▶ EXERCISE 1: Copy word for word the part of the AffineTransform thread that opens with the words containing "How to use AffineTransform" and closes with "but somewhere else.".
▶ EXERCISE 2: In the AffineTransform thread, what range do the X and Y values of the points fall within?

▶ ARTICLE:
------

How to use AffineTransform with very little coordinates?

I have a set of two dimensions points. Their X and Y are greater than -2 and lesser than 2. Such point could be : (-0.00012 ; 1.2334 ).
I would want to display these points on a graph, using rectangles (a rectangle illustrates a point, and has its coordinates set to its point's ones - moreover, it has a size of 10*10).
Rectangles like (... ; Y) should be displayed above any rectangles like (... ; Y-1) (positive Y direction is up). Thus, I must set the graph's origin not at the top-left hand-corner, but somewhere else.
I'm trying to use Graphics2D's AffineTransform to do that.
I get the minimal value for all the X coordinates
I get the minimal value for all the Y coordinates
I get the maximal value for all the X coordinates
I get the maximal value for all the Y coordinates
I get the distance xmax-xmin and ymax-ymin
Then, I wrote the code I give you below.
Screenshots
Some days ago, using my own method to scale, I had this graph:
(so as I explained, Y are inverted and that's not a good thing)
For the moment, i.e., with the code I give you below, I have only one point that takes all the graph's place! Not good at all.
I would want to have:
(without lines, and without graph's axis. The important here is that points are correctly displayed, according to their coordinates).
Code
To get min and max coordinates value:
x_min = Double.parseDouble((String) list_all_points.get(0).get(0));
x_max = Double.parseDouble((String) list_all_points.get(0).get(0));
y_min = Double.parseDouble((String) list_all_points.get(0).get(1));
y_max = Double.parseDouble((String) list_all_points.get(0).get(1));
for(StorableData s : list_all_points) {
if(Double.parseDouble((String) s.get(0)) < x_min) {
x_min = Double.parseDouble((String) s.get(0));
}
if(Double.parseDouble((String) s.get(0)) > x_max) {
x_max = Double.parseDouble((String) s.get(0));
}
if(Double.parseDouble((String) s.get(1)) < y_min) {
y_min = Double.parseDouble((String) s.get(1));
}
if(Double.parseDouble((String) s.get(1)) > y_max) {
y_max = Double.parseDouble((String) s.get(1));
}
}
To draw a point:
int x, y;
private void drawPoint(Cupple storable_data) {
//x = (int) (storable_data.getNumber(0) * scaling_coef + move_x);
//y = (int) (storable_data.getNumber(1) * scaling_coef + move_y);
x = storable_data.getNumber(0).intValue();
y = storable_data.getNumber(1).intValue();
graphics.fillRect(x, y, 10, 10);
graphics.drawString(storable_data.toString(), x - 5, y - 5);
}
To paint the graph:
#Override
public void paint(Graphics graphics) {
this.graphics = graphics;
Graphics2D graphics_2d = ((Graphics2D) this.graphics);
AffineTransform affine_transform = graphics_2d.getTransform();
affine_transform.scale(getWidth()/(x_max - x_min), getHeight()/(y_max - y_min));
affine_transform.translate(x_min, y_min);
graphics_2d.transform(affine_transform);
for(StorableData storable_data : list_all_points) {
graphics_2d.setColor(Color.WHITE);
this.drawPoint((Cupple) storable_data);
}

I suggest you map each data point to a point on the screen, thus avoiding the following coordinate system pitfalls. Take your list of points and create from them a list of points to draw. Take into account that:
The drawing is pixel-based, so you will want to scale your points (or you would have rectangles 1 to 4 pixels wide...).

------

▶ MATERIAL SHOWN:
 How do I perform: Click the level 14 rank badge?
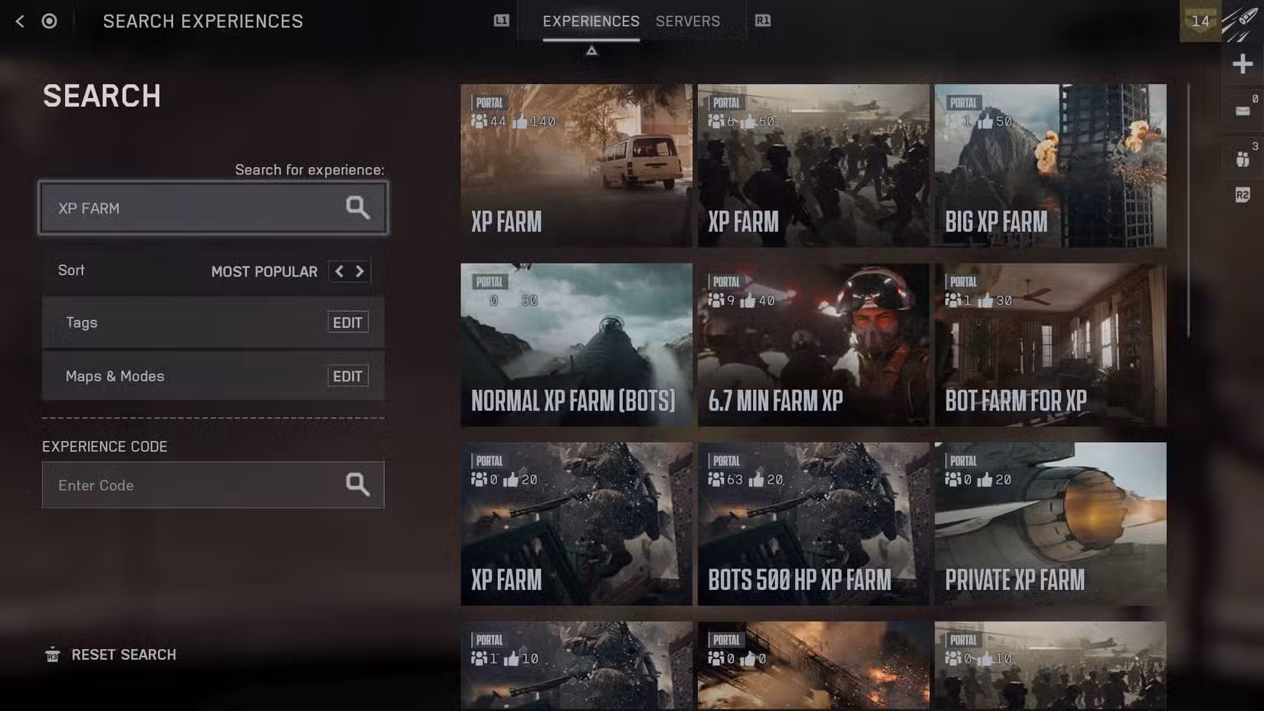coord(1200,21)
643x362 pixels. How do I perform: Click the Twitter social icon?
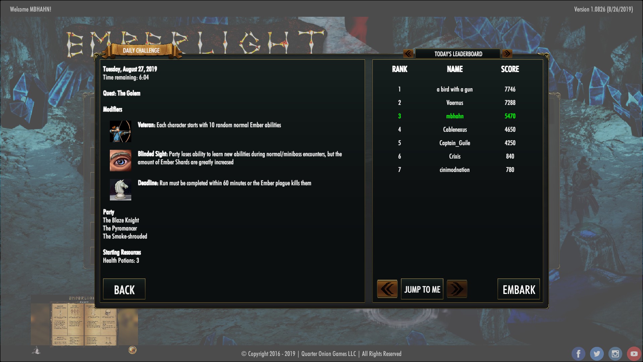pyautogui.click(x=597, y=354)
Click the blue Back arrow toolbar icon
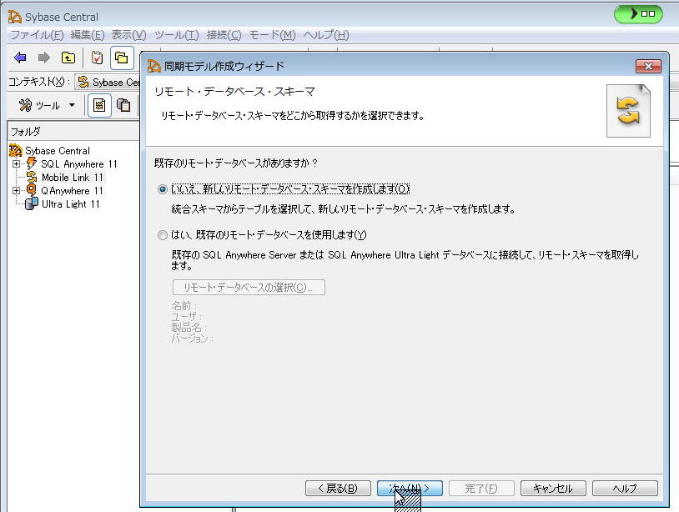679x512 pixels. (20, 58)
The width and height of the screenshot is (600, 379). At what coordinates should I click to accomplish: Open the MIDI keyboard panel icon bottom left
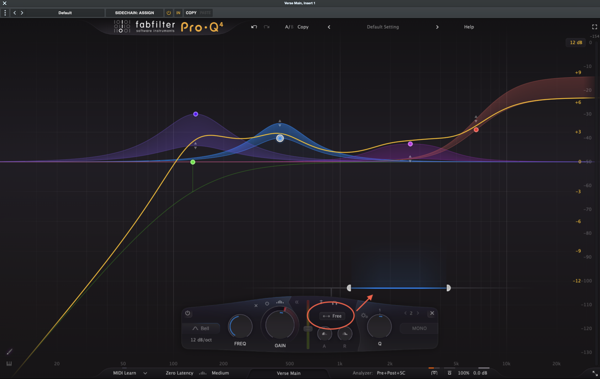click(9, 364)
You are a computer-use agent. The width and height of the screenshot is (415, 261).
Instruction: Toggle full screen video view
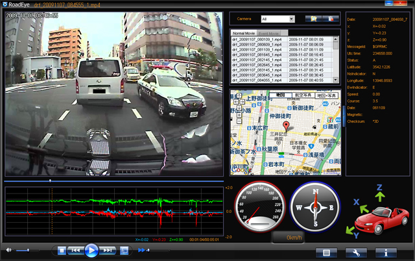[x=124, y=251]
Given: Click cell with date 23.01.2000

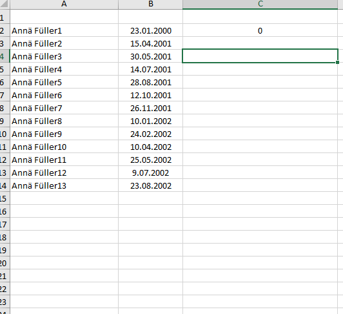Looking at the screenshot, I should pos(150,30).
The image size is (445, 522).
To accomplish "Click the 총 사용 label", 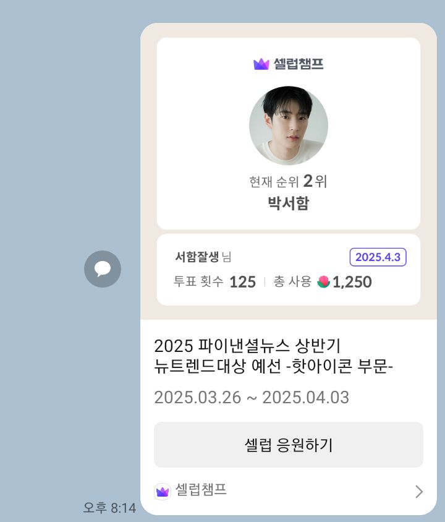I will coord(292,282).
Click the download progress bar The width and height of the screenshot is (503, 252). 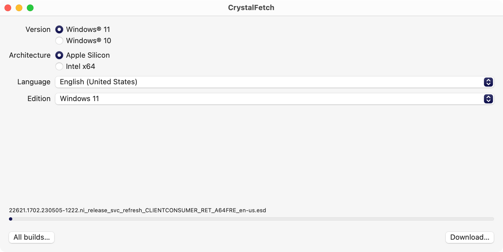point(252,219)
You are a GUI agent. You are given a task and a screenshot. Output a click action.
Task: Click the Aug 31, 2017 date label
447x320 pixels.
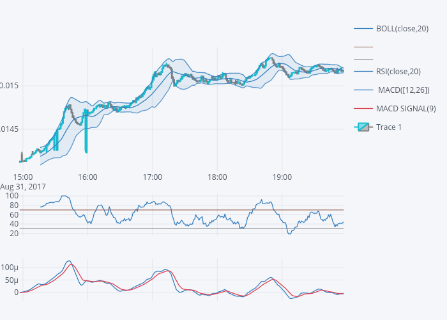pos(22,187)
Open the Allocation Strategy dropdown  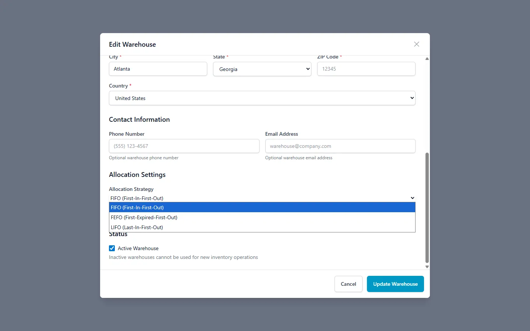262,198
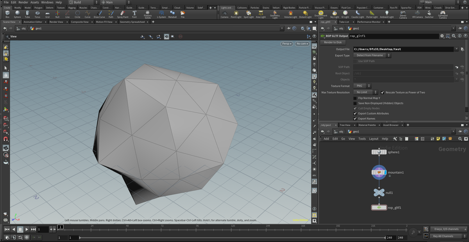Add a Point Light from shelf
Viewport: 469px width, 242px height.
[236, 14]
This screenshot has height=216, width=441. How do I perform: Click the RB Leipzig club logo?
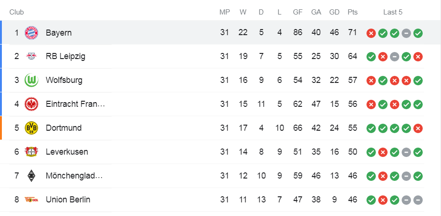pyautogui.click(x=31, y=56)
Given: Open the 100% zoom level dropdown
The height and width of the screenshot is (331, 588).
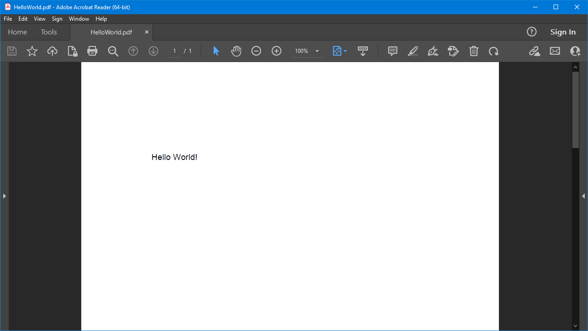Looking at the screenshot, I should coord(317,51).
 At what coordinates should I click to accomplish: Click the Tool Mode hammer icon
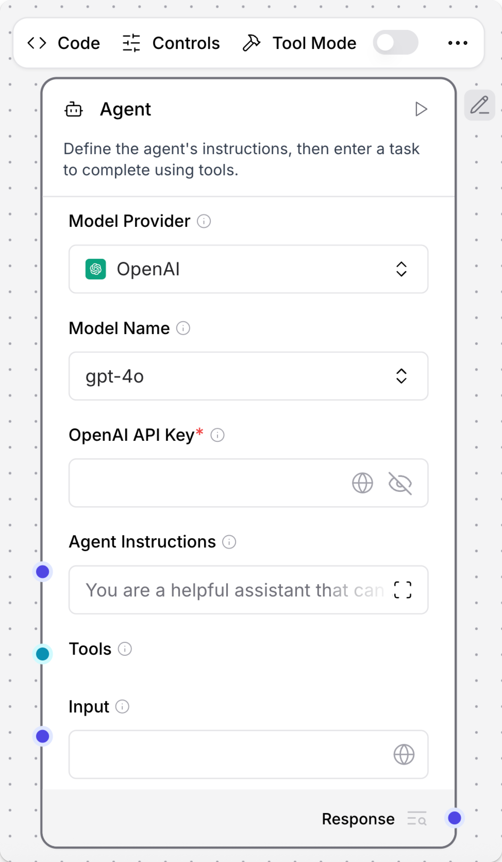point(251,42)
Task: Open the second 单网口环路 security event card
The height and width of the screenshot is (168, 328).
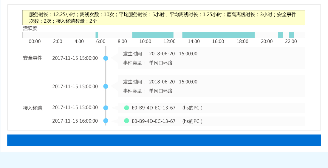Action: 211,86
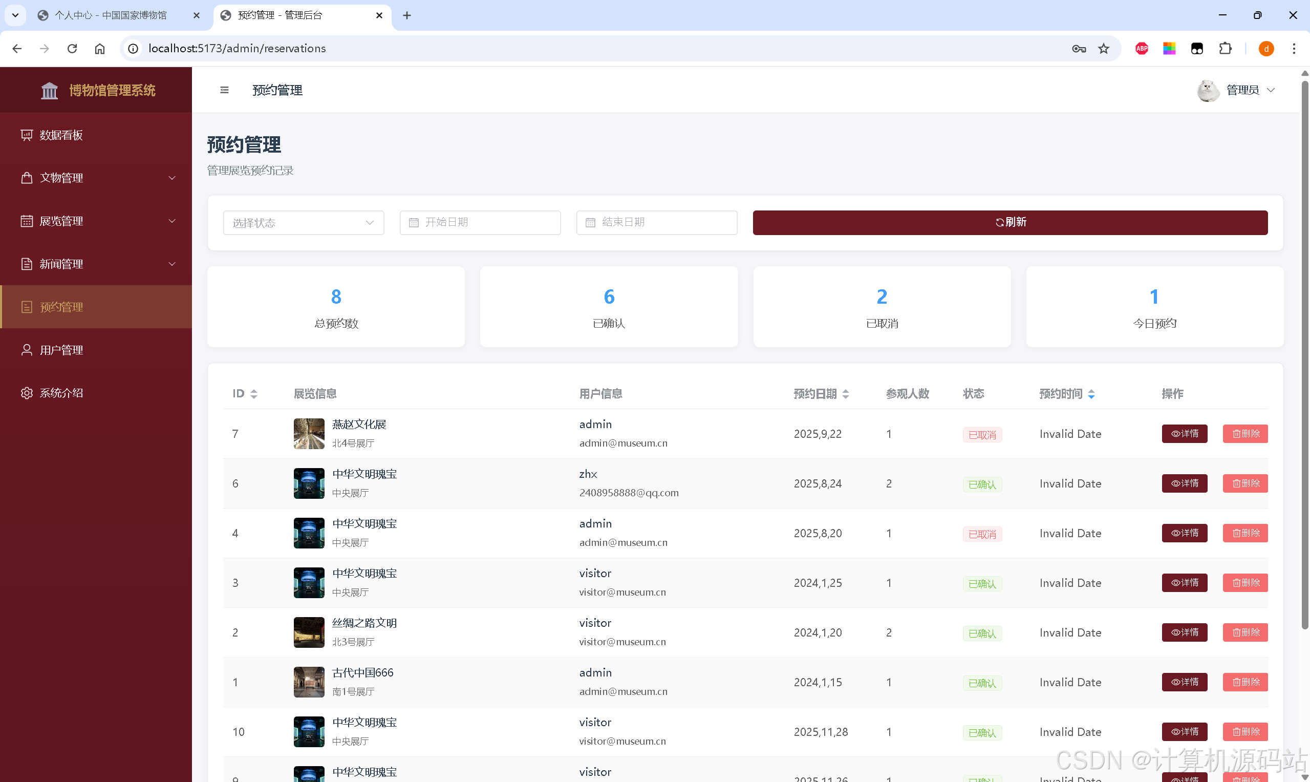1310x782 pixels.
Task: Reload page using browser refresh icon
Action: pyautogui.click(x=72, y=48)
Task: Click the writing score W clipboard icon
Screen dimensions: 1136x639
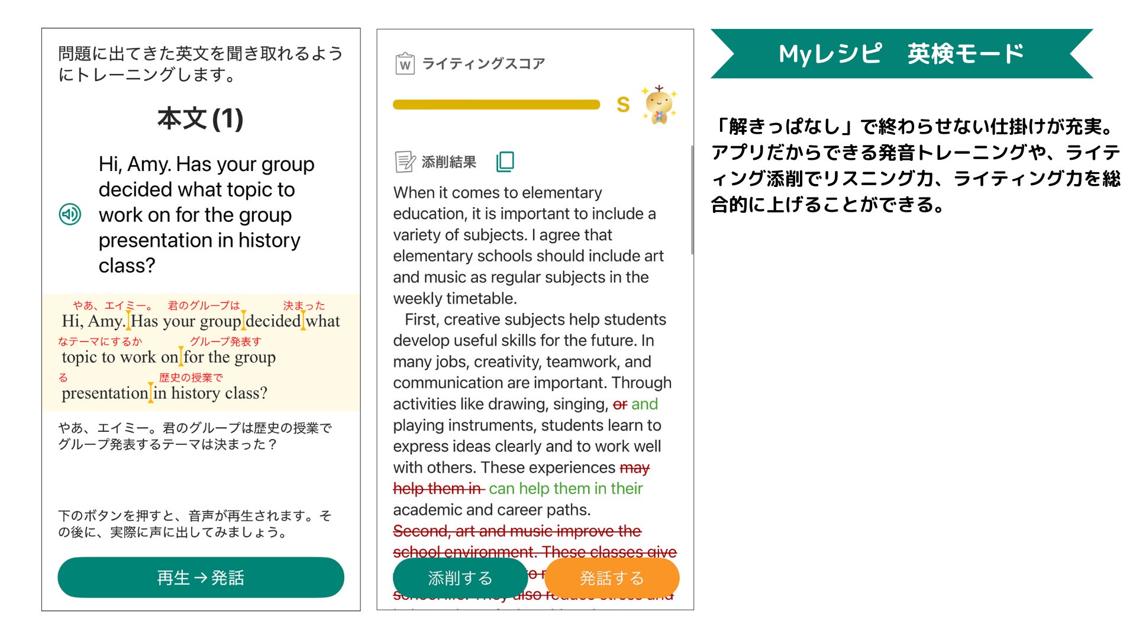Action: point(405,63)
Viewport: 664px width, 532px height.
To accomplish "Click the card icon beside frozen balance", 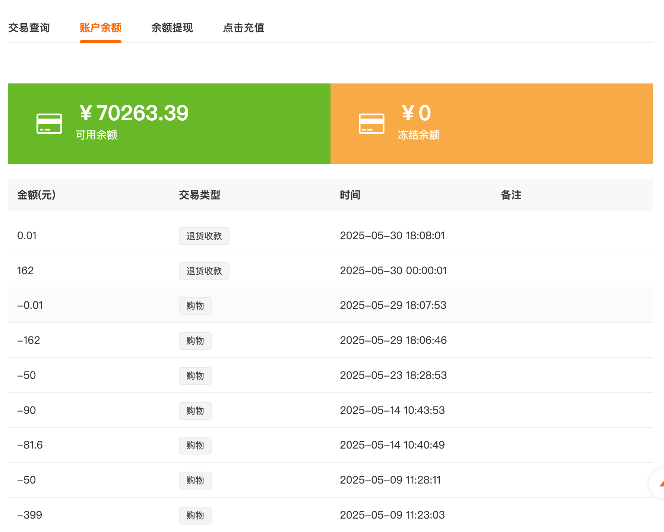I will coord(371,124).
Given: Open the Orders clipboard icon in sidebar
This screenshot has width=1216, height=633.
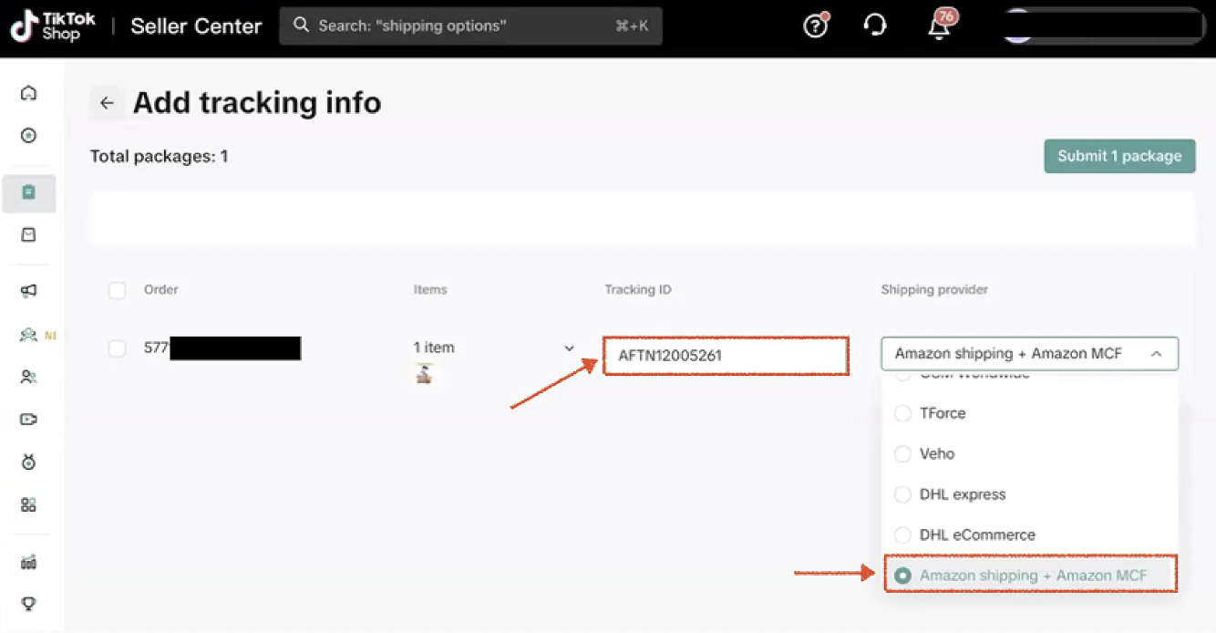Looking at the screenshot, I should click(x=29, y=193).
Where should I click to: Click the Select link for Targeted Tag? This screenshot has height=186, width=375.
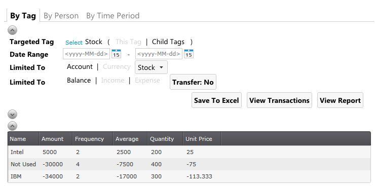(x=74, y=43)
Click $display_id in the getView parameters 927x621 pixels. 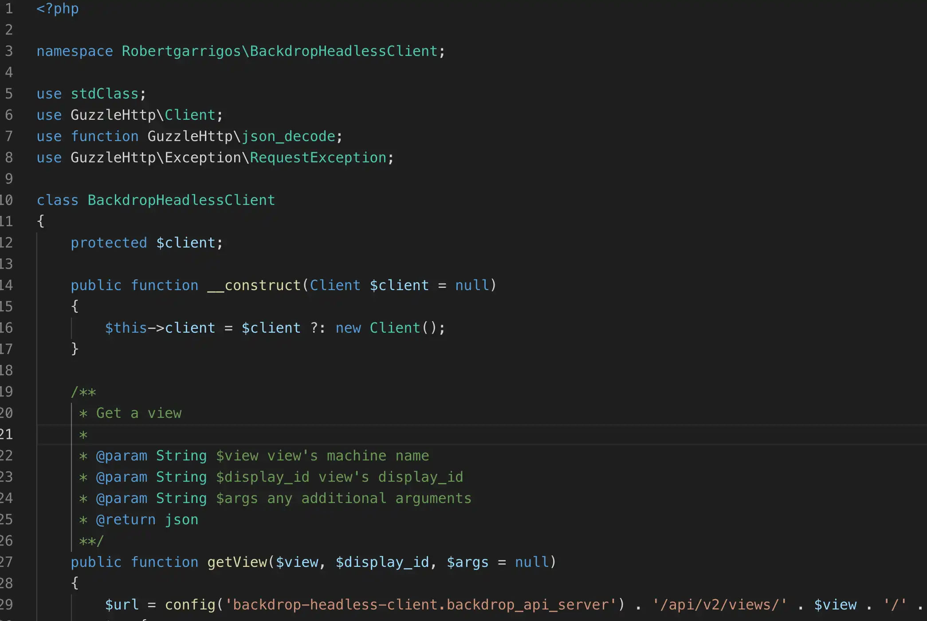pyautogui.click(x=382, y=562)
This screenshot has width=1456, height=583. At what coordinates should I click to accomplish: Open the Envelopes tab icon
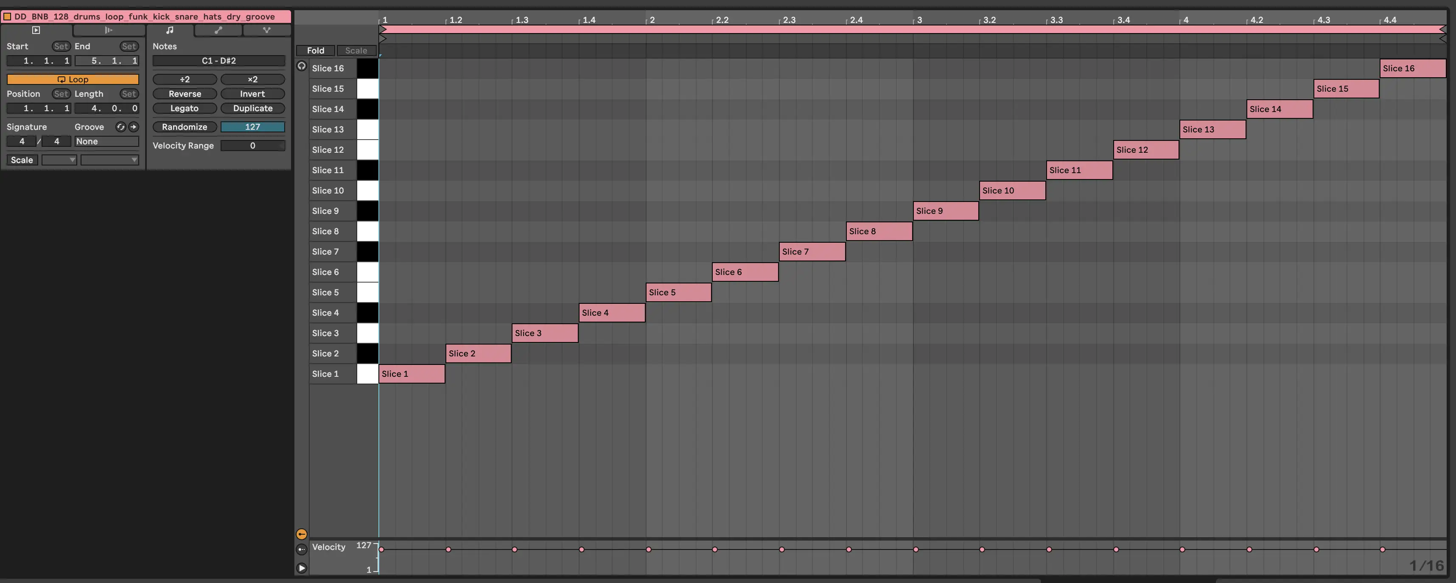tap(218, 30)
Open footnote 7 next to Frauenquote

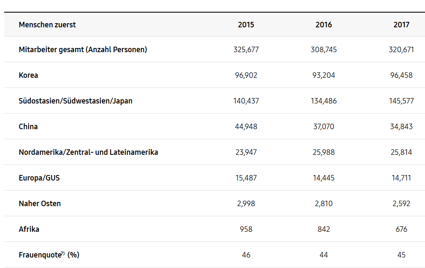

------

▶ FINAL ANSWER 1:
How to use AffineTransform with very little coordinates?

I have a set of two dimensions points. Their X and Y are greater than -2 and lesser than 2. Such point could be : (-0.00012 ; 1.2334 ).
I would want to display these points on a graph, using rectangles (a rectangle illustrates a point, and has its coordinates set to its point's ones - moreover, it has a size of 10*10).
Rectangles like (... ; Y) should be displayed above any rectangles like (... ; Y-1) (positive Y direction is up). Thus, I must set the graph's origin not at the top-left hand-corner, but somewhere else.

▶ FINAL ANSWER 2: They are greater than -2 and less than 2.